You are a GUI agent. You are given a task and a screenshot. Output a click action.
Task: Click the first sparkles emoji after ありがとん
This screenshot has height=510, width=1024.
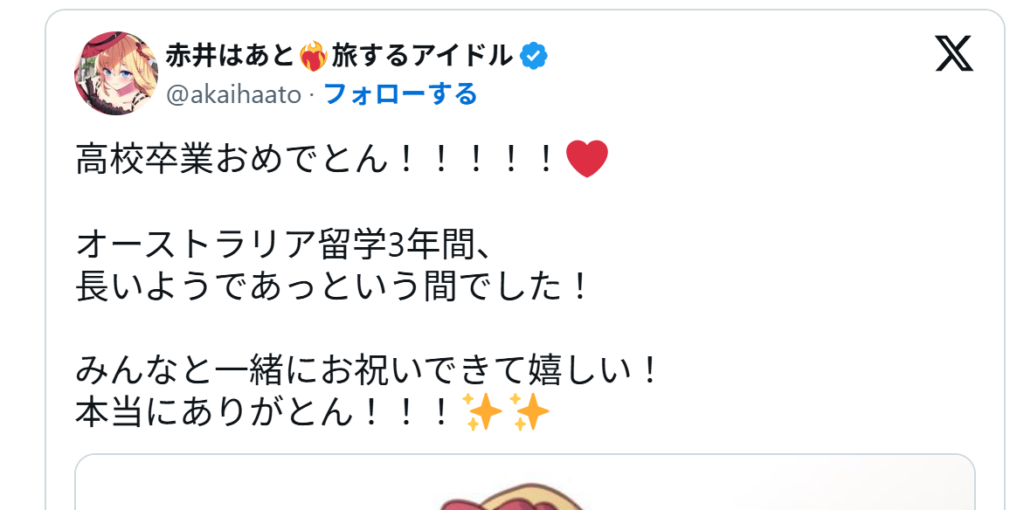[481, 412]
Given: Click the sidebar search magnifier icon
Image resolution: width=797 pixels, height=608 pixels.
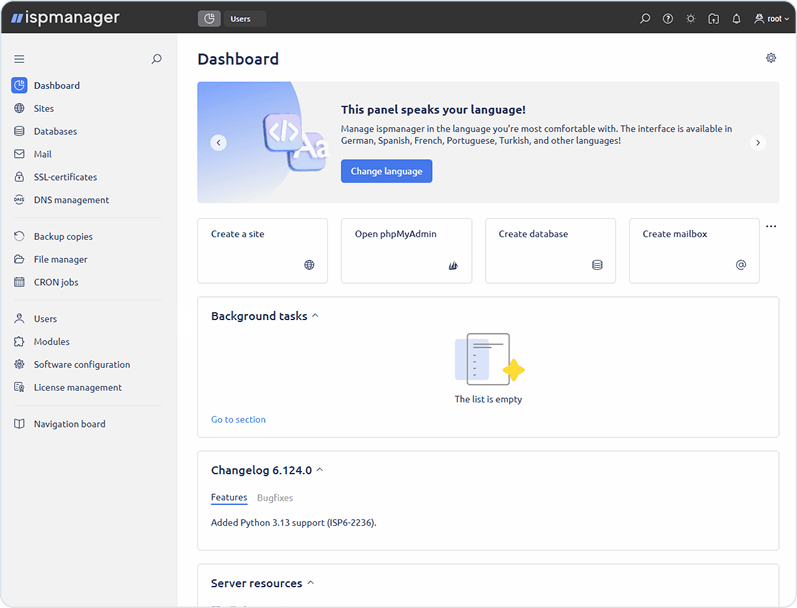Looking at the screenshot, I should tap(156, 59).

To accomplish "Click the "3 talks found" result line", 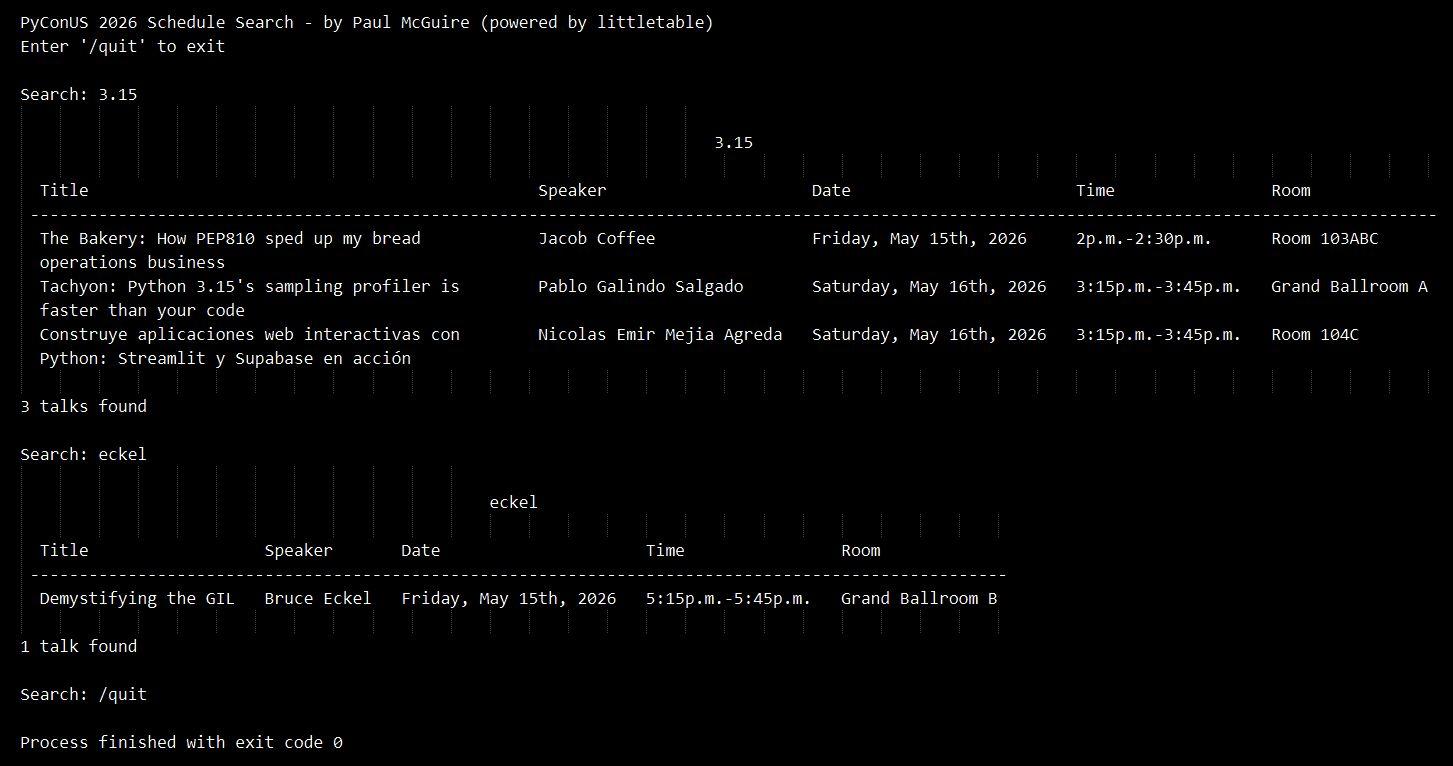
#####
Work request ▸
Nothing but an exact repeat of the records, pictures excluded, belongs in the answer.

Response to the exercise ▸
You are a GUI agent. You are given a task and a screenshot. Output a click action.
Task: Click the first sparkles emoji after ありがとん
This screenshot has height=510, width=1024.
[481, 412]
Given: Click the sidebar search magnifier icon
Image resolution: width=797 pixels, height=608 pixels.
Looking at the screenshot, I should tap(156, 59).

To accomplish "Click the "3 talks found" result line", 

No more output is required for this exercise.